Provide the most fundamental interface necessary for memory cgroups to
partition the machine for concurrent workloads in unified hierarchy:
report the current usage and allow setting an upper limit on it.

The upper limit, set in memory.high, is not a strict OOM limit and is
enforced purely by direct reclaim.  This is a deviation from the old
hard upper limit, which history has shown to fail at partitioning a
machine for real workloads in a resource-efficient manner: if chosen
conservatively, the hard limit risks OOM kills; if chosen generously,
memory is underutilized most of the time.  As a result, in practice
the limit is mostly used to contain extremes and balancing of regular
workingset fluctuations and cache trimming is left to global reclaim
and the global OOM killer, which creates an increasing demand for
complicated cgroup-specific prioritization features in both of them.
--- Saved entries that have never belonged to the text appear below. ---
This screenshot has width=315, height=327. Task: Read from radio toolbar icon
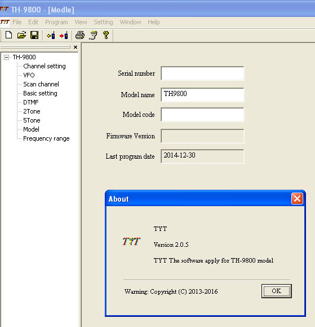(51, 35)
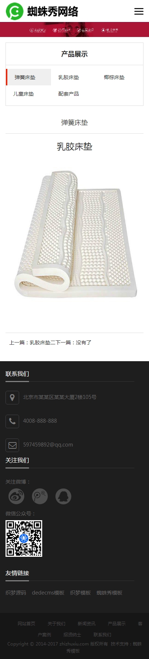
Task: Switch to 椰棕床垫 category
Action: pyautogui.click(x=114, y=77)
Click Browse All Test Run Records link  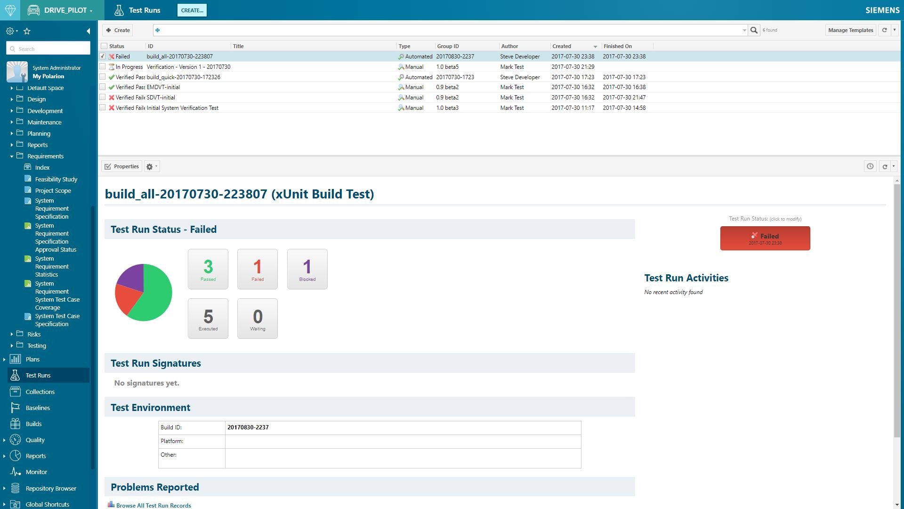pos(153,505)
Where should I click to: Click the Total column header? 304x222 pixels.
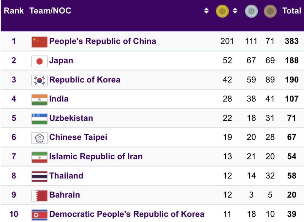coord(292,11)
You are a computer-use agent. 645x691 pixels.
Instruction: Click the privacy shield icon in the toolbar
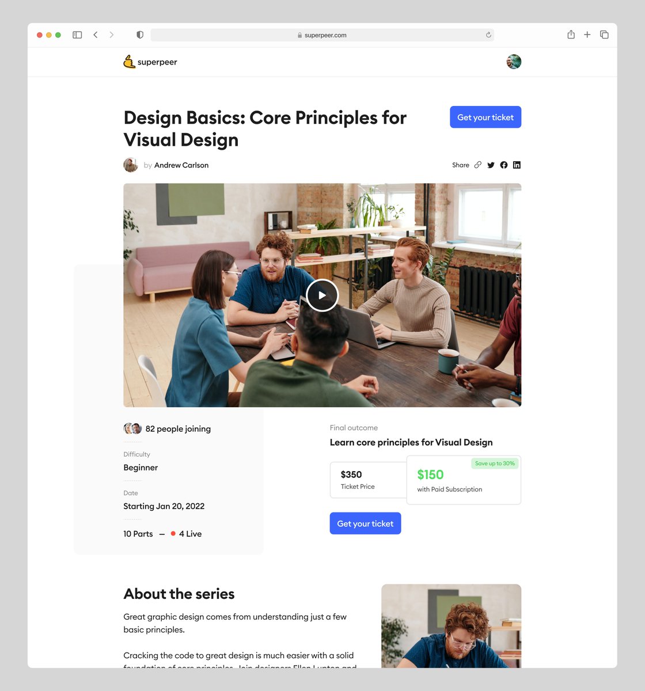tap(139, 35)
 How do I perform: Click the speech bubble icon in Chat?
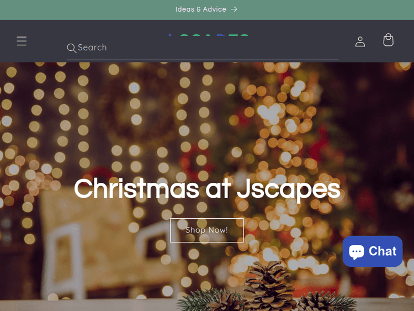coord(356,251)
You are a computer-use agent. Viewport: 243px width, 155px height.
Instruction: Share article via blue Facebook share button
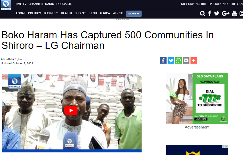click(x=163, y=60)
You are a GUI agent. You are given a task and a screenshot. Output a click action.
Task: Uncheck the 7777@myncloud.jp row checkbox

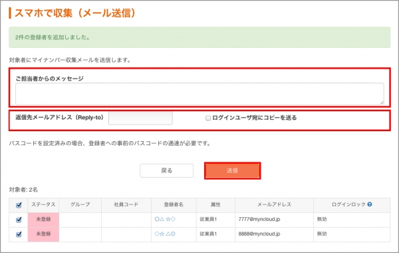coord(19,220)
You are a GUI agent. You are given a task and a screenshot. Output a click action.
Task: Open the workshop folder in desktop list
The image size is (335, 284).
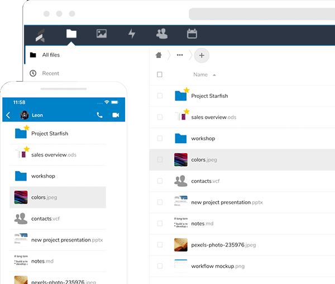point(203,138)
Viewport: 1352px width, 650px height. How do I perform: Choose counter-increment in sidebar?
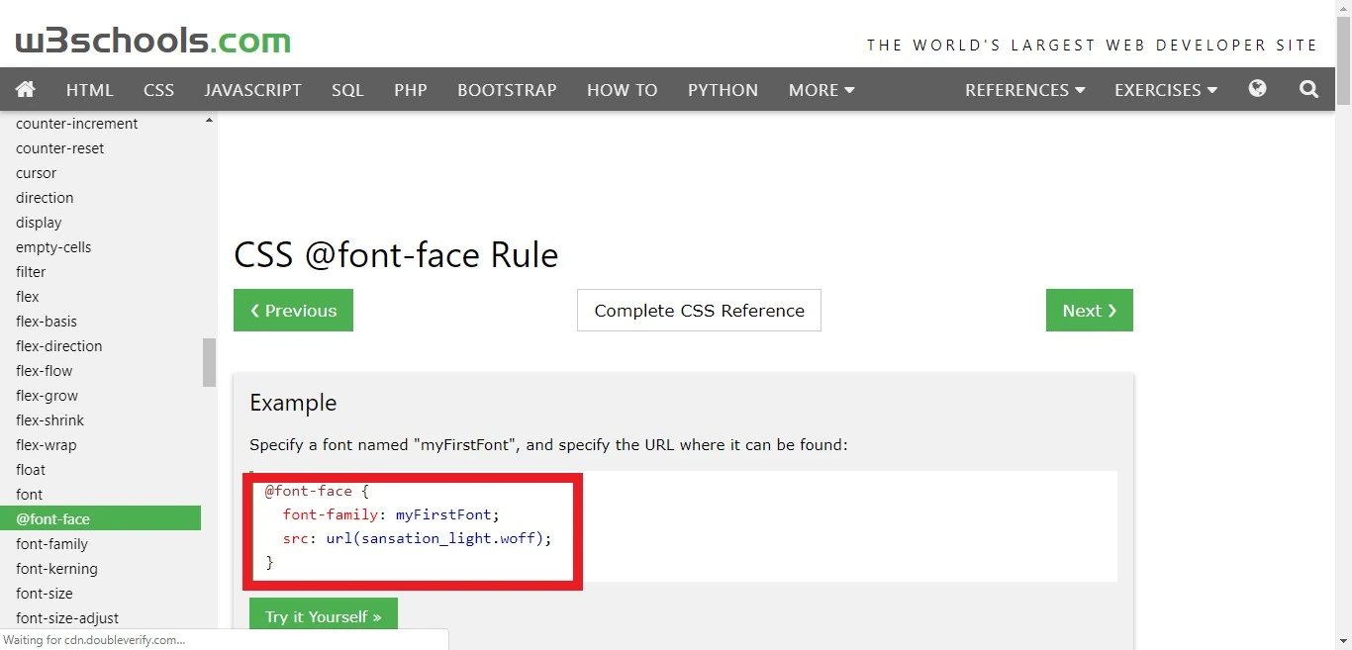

The high limit on the other hand is a target size limit that is meant
to trim caches and keep consumption at the average working set size
while providing elasticity for peaks.  This allows memory cgroups to
be useful for workload packing without relying too much on global VM
interventions, except for parallel peaks or inadequate configurations.

Signed-off-by: Johannes Weiner <han...@cmpxchg.org>
---
 Documentation/cgroups/unified-hierarchy.txt | 52 +++++++++++++++++
 include/linux/res_counter.h                 | 29 ++++++++++
 kernel/res_counter.c                        |  3 +
 mm/memcontrol.c                             | 89 ++++++++++++++++++++++++++---
 4 files changed, 164 insertions(+), 9 deletions(-)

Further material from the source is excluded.